State Rep. Poncho Nevárez won't seek reelection in 2020
State Rep. Poncho Nevárez, D-Eagle Pass, is not running for reelection, he announced Friday.
"I will not stand for reelection for a fifth … term in the Texas House of Representatives," Nevárez said in a statement. "I want to thank the folks in HD 74 who put me in a position to serve.
"We talk about how important family and health is in all this, and as such my family needs me and I need them," Nevárez added. "I must heal up for the rest of what may come in my life. So, it is time to come home."
Since 2013, Nevárez has represented House District 74, which covers a massive chunk of South and West Texas that includes most of the state's Mexican border and stops just short of El Paso. It is a Democratic-friendly district likely to remain under the party's control next year.
Nevárez chairs the House Homeland Security and Public Safety Committee. He also is vice chairman of a select committee that state leaders formed two months ago in response to the deadly shootings in El Paso and Odessa.

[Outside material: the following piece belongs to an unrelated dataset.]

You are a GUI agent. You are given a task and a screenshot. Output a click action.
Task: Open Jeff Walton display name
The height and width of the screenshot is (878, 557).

Nevárez has been an outspoken advocate on issues related to guns and immigration — issues that put him at the center of some of the more contentious episodes at the Capitol in recent years. During a 2015 debate over a bill to allow gun owners to openly carry their firearms, gun rights activists had a hostile confrontation with Nevárez in his office that led to the installation of new "panic buttons" in lawmakers' offices. And at the end of the 2017 session, Nevárez was part of a tussle that broke out on the House floor after then-Rep. Matt Rinaldi, R-Irving, said he called federal immigration authorities on people in the gallery protesting the state's new "sanctuary cities" ban. Nevárez later said Rinaldi "threatened my life" during the blowup.
While Nevárez had been viewed as a potential 2020 candidate for Senate District 19, which largely overlaps his House district, he has said he is not running for the seat currently held by Pleasanton Republican Pete Flores. State Rep. Roland Gutierrez of San Antonio and San Antonio attorney Xochil Peña Rodriguez are already vying to take on Flores, Democrats' top Senate target next year after he captured the seat in a 2018 special election upset.
It remains to be seen who will run for Nevárez's House seat. His announcement that he will not seek reelection came a day before candidate filing opens for the March primary, and the deadline to file is Dec. 9.